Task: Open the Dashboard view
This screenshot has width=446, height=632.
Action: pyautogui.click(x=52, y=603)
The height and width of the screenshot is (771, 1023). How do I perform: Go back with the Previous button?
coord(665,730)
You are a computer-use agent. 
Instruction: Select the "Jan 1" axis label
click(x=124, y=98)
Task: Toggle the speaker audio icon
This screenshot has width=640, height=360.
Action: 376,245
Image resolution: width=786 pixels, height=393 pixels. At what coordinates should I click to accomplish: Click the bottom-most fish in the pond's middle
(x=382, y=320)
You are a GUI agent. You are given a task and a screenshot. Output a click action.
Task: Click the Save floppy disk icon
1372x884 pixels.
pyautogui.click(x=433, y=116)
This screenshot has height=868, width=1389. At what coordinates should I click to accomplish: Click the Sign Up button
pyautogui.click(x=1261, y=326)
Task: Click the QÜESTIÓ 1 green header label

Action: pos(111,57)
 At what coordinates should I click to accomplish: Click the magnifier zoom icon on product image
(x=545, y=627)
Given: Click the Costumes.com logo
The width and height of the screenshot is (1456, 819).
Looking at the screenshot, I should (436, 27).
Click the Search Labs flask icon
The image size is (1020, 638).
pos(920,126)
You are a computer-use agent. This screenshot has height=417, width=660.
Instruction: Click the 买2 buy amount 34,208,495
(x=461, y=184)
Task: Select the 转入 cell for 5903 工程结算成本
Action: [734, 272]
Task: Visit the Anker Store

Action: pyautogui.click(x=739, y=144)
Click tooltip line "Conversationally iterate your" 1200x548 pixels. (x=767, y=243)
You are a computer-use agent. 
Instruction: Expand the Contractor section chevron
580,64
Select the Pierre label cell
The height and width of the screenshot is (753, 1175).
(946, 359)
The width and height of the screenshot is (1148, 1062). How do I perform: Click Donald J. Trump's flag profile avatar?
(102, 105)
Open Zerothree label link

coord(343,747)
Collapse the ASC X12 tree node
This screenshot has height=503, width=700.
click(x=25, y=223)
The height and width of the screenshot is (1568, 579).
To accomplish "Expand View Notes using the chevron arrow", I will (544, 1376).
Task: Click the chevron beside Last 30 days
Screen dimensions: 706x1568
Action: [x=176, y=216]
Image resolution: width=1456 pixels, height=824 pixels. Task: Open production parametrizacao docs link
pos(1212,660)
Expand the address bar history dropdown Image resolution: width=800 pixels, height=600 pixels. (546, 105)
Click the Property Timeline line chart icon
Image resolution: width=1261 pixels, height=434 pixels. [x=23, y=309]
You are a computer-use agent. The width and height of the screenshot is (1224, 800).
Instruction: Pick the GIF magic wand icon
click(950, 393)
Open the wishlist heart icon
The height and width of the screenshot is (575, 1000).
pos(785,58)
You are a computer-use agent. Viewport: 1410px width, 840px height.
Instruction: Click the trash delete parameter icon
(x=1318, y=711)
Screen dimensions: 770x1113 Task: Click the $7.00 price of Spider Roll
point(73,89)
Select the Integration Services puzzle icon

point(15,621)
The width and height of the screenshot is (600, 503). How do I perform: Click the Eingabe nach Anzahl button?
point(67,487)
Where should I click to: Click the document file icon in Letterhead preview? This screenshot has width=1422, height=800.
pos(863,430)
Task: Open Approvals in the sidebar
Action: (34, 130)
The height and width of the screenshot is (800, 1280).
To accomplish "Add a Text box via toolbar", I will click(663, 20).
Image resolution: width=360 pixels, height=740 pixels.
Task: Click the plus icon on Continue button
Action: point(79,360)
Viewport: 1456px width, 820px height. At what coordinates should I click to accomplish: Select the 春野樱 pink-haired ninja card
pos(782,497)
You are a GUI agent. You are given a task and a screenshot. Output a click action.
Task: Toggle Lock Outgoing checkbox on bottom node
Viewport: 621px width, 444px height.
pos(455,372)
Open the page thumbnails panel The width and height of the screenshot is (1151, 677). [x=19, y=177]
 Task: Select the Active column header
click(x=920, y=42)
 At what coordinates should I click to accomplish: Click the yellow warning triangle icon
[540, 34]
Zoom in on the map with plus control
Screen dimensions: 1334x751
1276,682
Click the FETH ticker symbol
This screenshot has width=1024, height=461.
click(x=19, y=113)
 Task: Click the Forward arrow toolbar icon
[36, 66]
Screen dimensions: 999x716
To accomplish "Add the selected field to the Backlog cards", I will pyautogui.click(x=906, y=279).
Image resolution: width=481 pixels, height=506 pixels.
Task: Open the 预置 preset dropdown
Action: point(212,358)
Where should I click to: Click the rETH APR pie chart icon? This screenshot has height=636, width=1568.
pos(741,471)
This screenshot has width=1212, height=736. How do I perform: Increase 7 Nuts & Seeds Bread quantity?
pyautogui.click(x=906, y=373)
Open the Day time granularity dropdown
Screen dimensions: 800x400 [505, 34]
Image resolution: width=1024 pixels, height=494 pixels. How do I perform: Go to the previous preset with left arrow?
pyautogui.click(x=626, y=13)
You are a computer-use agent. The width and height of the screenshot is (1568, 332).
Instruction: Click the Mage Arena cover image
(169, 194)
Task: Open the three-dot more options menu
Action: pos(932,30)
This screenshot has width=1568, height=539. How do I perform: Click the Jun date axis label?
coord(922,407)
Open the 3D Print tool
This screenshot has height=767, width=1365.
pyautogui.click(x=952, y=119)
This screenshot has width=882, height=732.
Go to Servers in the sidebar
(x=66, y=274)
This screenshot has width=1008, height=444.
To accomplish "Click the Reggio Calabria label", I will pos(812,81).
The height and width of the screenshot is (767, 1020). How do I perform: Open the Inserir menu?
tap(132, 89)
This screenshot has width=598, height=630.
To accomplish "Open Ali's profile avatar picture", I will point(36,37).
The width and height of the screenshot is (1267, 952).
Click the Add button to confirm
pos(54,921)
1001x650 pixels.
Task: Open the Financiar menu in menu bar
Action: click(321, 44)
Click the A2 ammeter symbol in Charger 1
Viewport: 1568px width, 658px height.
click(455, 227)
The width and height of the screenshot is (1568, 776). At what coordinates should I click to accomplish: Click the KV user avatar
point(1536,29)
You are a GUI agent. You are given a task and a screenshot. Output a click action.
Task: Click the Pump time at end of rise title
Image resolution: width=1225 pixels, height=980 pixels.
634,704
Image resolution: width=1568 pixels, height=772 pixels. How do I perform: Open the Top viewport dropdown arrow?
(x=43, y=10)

※ ※ ※

*Try it*: Output all of the listing exactly as written.

*Output for this exercise*:
Task: Open the Dashboard view
This screenshot has width=446, height=632.
Action: pyautogui.click(x=52, y=603)
The height and width of the screenshot is (771, 1023). How do I perform: Go back with the Previous button?
coord(665,730)
You are a computer-use agent. 
Instruction: Select the "Jan 1" axis label
click(x=124, y=98)
Task: Toggle the speaker audio icon
This screenshot has width=640, height=360.
Action: 376,245
Image resolution: width=786 pixels, height=393 pixels. At what coordinates should I click to accomplish: Click the bottom-most fish in the pond's middle
(x=382, y=320)
You are a GUI agent. You are given a task and a screenshot. Output a click action.
Task: Click the Save floppy disk icon
1372x884 pixels.
pyautogui.click(x=433, y=116)
This screenshot has height=868, width=1389. At what coordinates should I click to accomplish: Click the Sign Up button
pyautogui.click(x=1261, y=326)
Task: Click the QÜESTIÓ 1 green header label

Action: pos(111,57)
 At what coordinates should I click to accomplish: Click the magnifier zoom icon on product image
(x=545, y=627)
Given: Click the Costumes.com logo
The width and height of the screenshot is (1456, 819).
Looking at the screenshot, I should (436, 27).
Click the Search Labs flask icon
The image size is (1020, 638).
pos(920,126)
You are a computer-use agent. This screenshot has height=417, width=660.
Instruction: Click the 买2 buy amount 34,208,495
(x=461, y=184)
Task: Select the 转入 cell for 5903 工程结算成本
Action: [734, 272]
Task: Visit the Anker Store

Action: pyautogui.click(x=739, y=144)
Click tooltip line "Conversationally iterate your" 1200x548 pixels. (x=767, y=243)
You are a computer-use agent. 
Instruction: Expand the Contractor section chevron
580,64
Select the Pierre label cell
The height and width of the screenshot is (753, 1175).
(946, 359)
The width and height of the screenshot is (1148, 1062). How do I perform: Click Donald J. Trump's flag profile avatar?
(102, 105)
Open Zerothree label link

coord(343,747)
Collapse the ASC X12 tree node
This screenshot has height=503, width=700.
click(x=25, y=223)
The height and width of the screenshot is (1568, 579).
To accomplish "Expand View Notes using the chevron arrow", I will (544, 1376).
Task: Click the chevron beside Last 30 days
Screen dimensions: 706x1568
Action: [x=176, y=216]
Image resolution: width=1456 pixels, height=824 pixels. Task: Open production parametrizacao docs link
pos(1212,660)
Expand the address bar history dropdown Image resolution: width=800 pixels, height=600 pixels. (546, 105)
Click the Property Timeline line chart icon
Image resolution: width=1261 pixels, height=434 pixels. [x=23, y=309]
You are a computer-use agent. The width and height of the screenshot is (1224, 800).
Instruction: Pick the GIF magic wand icon
click(950, 393)
Open the wishlist heart icon
The height and width of the screenshot is (575, 1000).
pos(785,58)
You are a computer-use agent. Viewport: 1410px width, 840px height.
Instruction: Click the trash delete parameter icon
(x=1318, y=711)
Screen dimensions: 770x1113 Task: Click the $7.00 price of Spider Roll
point(73,89)
Select the Integration Services puzzle icon

point(15,621)
The width and height of the screenshot is (600, 503). How do I perform: Click the Eingabe nach Anzahl button?
point(67,487)
Where should I click to: Click the document file icon in Letterhead preview? This screenshot has width=1422, height=800.
pos(863,430)
Task: Open Approvals in the sidebar
Action: (34, 130)
The height and width of the screenshot is (800, 1280).
To accomplish "Add a Text box via toolbar", I will click(663, 20).
Image resolution: width=360 pixels, height=740 pixels.
Task: Click the plus icon on Continue button
Action: point(79,360)
Viewport: 1456px width, 820px height. At what coordinates should I click to accomplish: Select the 春野樱 pink-haired ninja card
pos(782,497)
You are a GUI agent. You are given a task and a screenshot. Output a click action.
Task: Toggle Lock Outgoing checkbox on bottom node
Viewport: 621px width, 444px height.
pos(455,372)
Open the page thumbnails panel The width and height of the screenshot is (1151, 677). [x=19, y=177]
 Task: Select the Active column header
click(x=920, y=42)
 At what coordinates should I click to accomplish: Click the yellow warning triangle icon
[540, 34]
Zoom in on the map with plus control
Screen dimensions: 1334x751
1276,682
Click the FETH ticker symbol
This screenshot has width=1024, height=461.
click(x=19, y=113)
 Task: Click the Forward arrow toolbar icon
[36, 66]
Screen dimensions: 999x716
To accomplish "Add the selected field to the Backlog cards", I will pyautogui.click(x=906, y=279).
Image resolution: width=481 pixels, height=506 pixels.
Task: Open the 预置 preset dropdown
Action: point(212,358)
Where should I click to: Click the rETH APR pie chart icon? This screenshot has height=636, width=1568.
pos(741,471)
This screenshot has width=1212, height=736. How do I perform: Increase 7 Nuts & Seeds Bread quantity?
pyautogui.click(x=906, y=373)
Open the Day time granularity dropdown
Screen dimensions: 800x400 [505, 34]
Image resolution: width=1024 pixels, height=494 pixels. How do I perform: Go to the previous preset with left arrow?
pyautogui.click(x=626, y=13)
You are a computer-use agent. The width and height of the screenshot is (1568, 332).
Instruction: Click the Mage Arena cover image
(169, 194)
Task: Open the three-dot more options menu
Action: pos(932,30)
This screenshot has width=1568, height=539. How do I perform: Click the Jun date axis label?
coord(922,407)
Open the 3D Print tool
This screenshot has height=767, width=1365.
pyautogui.click(x=952, y=119)
This screenshot has width=882, height=732.
Go to Servers in the sidebar
(x=66, y=274)
This screenshot has width=1008, height=444.
To accomplish "Click the Reggio Calabria label", I will pos(812,81).
The height and width of the screenshot is (767, 1020). How do I perform: Open the Inserir menu?
tap(132, 89)
This screenshot has width=598, height=630.
To accomplish "Open Ali's profile avatar picture", I will point(36,37).
The width and height of the screenshot is (1267, 952).
Click the Add button to confirm
pos(54,921)
1001x650 pixels.
Task: Open the Financiar menu in menu bar
Action: click(321, 44)
Click the A2 ammeter symbol in Charger 1
Viewport: 1568px width, 658px height.
click(455, 227)
The width and height of the screenshot is (1568, 776). At what coordinates should I click to accomplish: Click the KV user avatar
point(1536,29)
You are a GUI agent. You are given a task and a screenshot. Output a click action.
Task: Click the Pump time at end of rise title
Image resolution: width=1225 pixels, height=980 pixels.
634,704
Image resolution: width=1568 pixels, height=772 pixels. How do I perform: Open the Top viewport dropdown arrow?
(x=43, y=10)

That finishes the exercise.